§ **YOUR ASSIGNMENT**
Repeat every entry exactly. Leave nothing out.

(Stored records)
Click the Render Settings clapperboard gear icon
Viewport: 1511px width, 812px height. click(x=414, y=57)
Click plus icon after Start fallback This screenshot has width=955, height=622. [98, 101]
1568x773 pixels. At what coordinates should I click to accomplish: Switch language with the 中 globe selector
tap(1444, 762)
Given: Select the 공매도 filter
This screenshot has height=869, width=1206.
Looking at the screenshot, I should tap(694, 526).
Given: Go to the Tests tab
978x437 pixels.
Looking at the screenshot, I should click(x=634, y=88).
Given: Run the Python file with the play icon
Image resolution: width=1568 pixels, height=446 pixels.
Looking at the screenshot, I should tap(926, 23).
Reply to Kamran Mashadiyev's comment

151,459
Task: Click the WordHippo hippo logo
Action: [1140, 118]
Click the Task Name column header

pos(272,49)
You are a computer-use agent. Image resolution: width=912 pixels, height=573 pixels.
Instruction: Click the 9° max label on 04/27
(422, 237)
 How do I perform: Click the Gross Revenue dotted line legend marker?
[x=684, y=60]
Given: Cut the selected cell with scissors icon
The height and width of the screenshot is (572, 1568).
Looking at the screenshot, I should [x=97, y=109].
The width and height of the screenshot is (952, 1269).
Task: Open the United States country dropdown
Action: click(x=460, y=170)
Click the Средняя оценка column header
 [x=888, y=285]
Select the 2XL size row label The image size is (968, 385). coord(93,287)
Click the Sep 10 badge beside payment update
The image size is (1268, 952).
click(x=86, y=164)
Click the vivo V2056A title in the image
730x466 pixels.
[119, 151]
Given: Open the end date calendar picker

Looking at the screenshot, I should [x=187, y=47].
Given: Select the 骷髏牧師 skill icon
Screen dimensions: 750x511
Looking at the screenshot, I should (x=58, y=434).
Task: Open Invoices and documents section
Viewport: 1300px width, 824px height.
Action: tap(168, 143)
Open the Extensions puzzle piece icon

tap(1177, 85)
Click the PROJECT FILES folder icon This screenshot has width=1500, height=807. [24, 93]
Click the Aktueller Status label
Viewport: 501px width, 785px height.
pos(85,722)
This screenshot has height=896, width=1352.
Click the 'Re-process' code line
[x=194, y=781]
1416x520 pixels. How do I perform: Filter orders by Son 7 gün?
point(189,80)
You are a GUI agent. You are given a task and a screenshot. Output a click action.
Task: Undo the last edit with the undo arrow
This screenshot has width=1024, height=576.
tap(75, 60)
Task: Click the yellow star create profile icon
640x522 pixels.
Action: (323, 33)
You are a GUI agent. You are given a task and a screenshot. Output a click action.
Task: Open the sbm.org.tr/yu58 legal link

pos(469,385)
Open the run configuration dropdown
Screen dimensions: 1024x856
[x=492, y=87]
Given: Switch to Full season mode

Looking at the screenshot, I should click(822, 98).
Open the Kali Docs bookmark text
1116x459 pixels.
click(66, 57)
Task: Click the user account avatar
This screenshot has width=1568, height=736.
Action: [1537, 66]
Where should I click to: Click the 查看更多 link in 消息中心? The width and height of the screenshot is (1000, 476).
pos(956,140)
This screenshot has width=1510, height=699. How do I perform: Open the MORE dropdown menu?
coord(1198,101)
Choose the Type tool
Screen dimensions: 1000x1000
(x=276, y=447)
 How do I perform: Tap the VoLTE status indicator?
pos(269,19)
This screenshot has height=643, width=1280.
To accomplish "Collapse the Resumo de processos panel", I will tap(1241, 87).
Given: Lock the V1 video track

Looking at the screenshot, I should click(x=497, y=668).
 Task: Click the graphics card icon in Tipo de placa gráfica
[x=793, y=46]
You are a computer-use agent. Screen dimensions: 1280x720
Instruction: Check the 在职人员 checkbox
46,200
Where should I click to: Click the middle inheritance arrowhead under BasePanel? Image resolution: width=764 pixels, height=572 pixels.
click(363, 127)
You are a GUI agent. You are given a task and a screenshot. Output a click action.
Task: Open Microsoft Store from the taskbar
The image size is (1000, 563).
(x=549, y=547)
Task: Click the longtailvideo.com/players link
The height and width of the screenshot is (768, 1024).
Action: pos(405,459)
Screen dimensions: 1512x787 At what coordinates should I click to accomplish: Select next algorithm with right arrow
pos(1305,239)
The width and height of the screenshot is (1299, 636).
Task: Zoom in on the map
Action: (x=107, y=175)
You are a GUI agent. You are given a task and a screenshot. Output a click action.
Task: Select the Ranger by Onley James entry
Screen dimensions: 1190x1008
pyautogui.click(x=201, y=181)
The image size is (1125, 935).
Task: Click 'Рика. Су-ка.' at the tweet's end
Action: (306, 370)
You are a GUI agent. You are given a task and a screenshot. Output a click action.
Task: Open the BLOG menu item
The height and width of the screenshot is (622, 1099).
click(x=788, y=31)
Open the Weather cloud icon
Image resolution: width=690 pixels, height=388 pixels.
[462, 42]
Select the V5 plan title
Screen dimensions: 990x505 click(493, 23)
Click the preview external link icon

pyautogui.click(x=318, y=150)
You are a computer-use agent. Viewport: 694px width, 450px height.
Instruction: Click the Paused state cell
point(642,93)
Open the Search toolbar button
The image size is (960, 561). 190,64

§ **RESULT OF THE TASK**
Click the Render Settings clapperboard gear icon
Viewport: 1511px width, 812px height. click(x=414, y=57)
Click plus icon after Start fallback This screenshot has width=955, height=622. [98, 101]
1568x773 pixels. At what coordinates should I click to accomplish: Switch language with the 中 globe selector
tap(1444, 762)
Given: Select the 공매도 filter
This screenshot has height=869, width=1206.
Looking at the screenshot, I should tap(694, 526).
Given: Go to the Tests tab
978x437 pixels.
Looking at the screenshot, I should click(x=634, y=88).
Given: Run the Python file with the play icon
Image resolution: width=1568 pixels, height=446 pixels.
Looking at the screenshot, I should tap(926, 23).
Reply to Kamran Mashadiyev's comment

151,459
Task: Click the WordHippo hippo logo
Action: [1140, 118]
Click the Task Name column header

pos(272,49)
You are a computer-use agent. Image resolution: width=912 pixels, height=573 pixels.
Instruction: Click the 9° max label on 04/27
(422, 237)
 How do I perform: Click the Gross Revenue dotted line legend marker?
[x=684, y=60]
Given: Cut the selected cell with scissors icon
The height and width of the screenshot is (572, 1568).
Looking at the screenshot, I should [x=97, y=109].
The width and height of the screenshot is (952, 1269).
Task: Open the United States country dropdown
Action: click(x=460, y=170)
Click the Средняя оценка column header
 [x=888, y=285]
Select the 2XL size row label The image size is (968, 385). coord(93,287)
Click the Sep 10 badge beside payment update
The image size is (1268, 952).
click(x=86, y=164)
Click the vivo V2056A title in the image
730x466 pixels.
[119, 151]
Given: Open the end date calendar picker

Looking at the screenshot, I should [x=187, y=47].
Given: Select the 骷髏牧師 skill icon
Screen dimensions: 750x511
Looking at the screenshot, I should (x=58, y=434).
Task: Open Invoices and documents section
Viewport: 1300px width, 824px height.
Action: tap(168, 143)
Open the Extensions puzzle piece icon

tap(1177, 85)
Click the PROJECT FILES folder icon This screenshot has width=1500, height=807. [24, 93]
Click the Aktueller Status label
Viewport: 501px width, 785px height.
pos(85,722)
This screenshot has height=896, width=1352.
Click the 'Re-process' code line
[x=194, y=781]
1416x520 pixels. How do I perform: Filter orders by Son 7 gün?
point(189,80)
You are a GUI agent. You are given a task and a screenshot. Output a click action.
Task: Undo the last edit with the undo arrow
This screenshot has width=1024, height=576.
tap(75, 60)
Task: Click the yellow star create profile icon
640x522 pixels.
Action: (323, 33)
You are a GUI agent. You are given a task and a screenshot. Output a click action.
Task: Open the sbm.org.tr/yu58 legal link

pos(469,385)
Open the run configuration dropdown
Screen dimensions: 1024x856
[x=492, y=87]
Given: Switch to Full season mode

Looking at the screenshot, I should click(822, 98).
Open the Kali Docs bookmark text
1116x459 pixels.
click(66, 57)
Task: Click the user account avatar
This screenshot has width=1568, height=736.
Action: [1537, 66]
Where should I click to: Click the 查看更多 link in 消息中心? The width and height of the screenshot is (1000, 476).
pos(956,140)
This screenshot has width=1510, height=699. How do I perform: Open the MORE dropdown menu?
coord(1198,101)
Choose the Type tool
Screen dimensions: 1000x1000
(x=276, y=447)
 How do I perform: Tap the VoLTE status indicator?
pos(269,19)
This screenshot has height=643, width=1280.
To accomplish "Collapse the Resumo de processos panel", I will tap(1241, 87).
Given: Lock the V1 video track

Looking at the screenshot, I should click(x=497, y=668).
 Task: Click the graphics card icon in Tipo de placa gráfica
[x=793, y=46]
You are a computer-use agent. Screen dimensions: 1280x720
Instruction: Check the 在职人员 checkbox
46,200
Where should I click to: Click the middle inheritance arrowhead under BasePanel? Image resolution: width=764 pixels, height=572 pixels.
click(363, 127)
You are a GUI agent. You are given a task and a screenshot. Output a click action.
Task: Open Microsoft Store from the taskbar
The image size is (1000, 563).
(x=549, y=547)
Task: Click the longtailvideo.com/players link
The height and width of the screenshot is (768, 1024).
Action: pos(405,459)
Screen dimensions: 1512x787 At what coordinates should I click to accomplish: Select next algorithm with right arrow
pos(1305,239)
The width and height of the screenshot is (1299, 636).
Task: Zoom in on the map
Action: (x=107, y=175)
You are a GUI agent. You are given a task and a screenshot. Output a click action.
Task: Select the Ranger by Onley James entry
Screen dimensions: 1190x1008
pyautogui.click(x=201, y=181)
The image size is (1125, 935).
Task: Click 'Рика. Су-ка.' at the tweet's end
Action: (306, 370)
You are a GUI agent. You are given a task and a screenshot. Output a click action.
Task: Open the BLOG menu item
The height and width of the screenshot is (622, 1099).
click(x=788, y=31)
Open the Weather cloud icon
Image resolution: width=690 pixels, height=388 pixels.
[462, 42]
Select the V5 plan title
Screen dimensions: 990x505 click(493, 23)
Click the preview external link icon

pyautogui.click(x=318, y=150)
You are a computer-use agent. Viewport: 694px width, 450px height.
Instruction: Click the Paused state cell
point(642,93)
Open the Search toolbar button
The image size is (960, 561). 190,64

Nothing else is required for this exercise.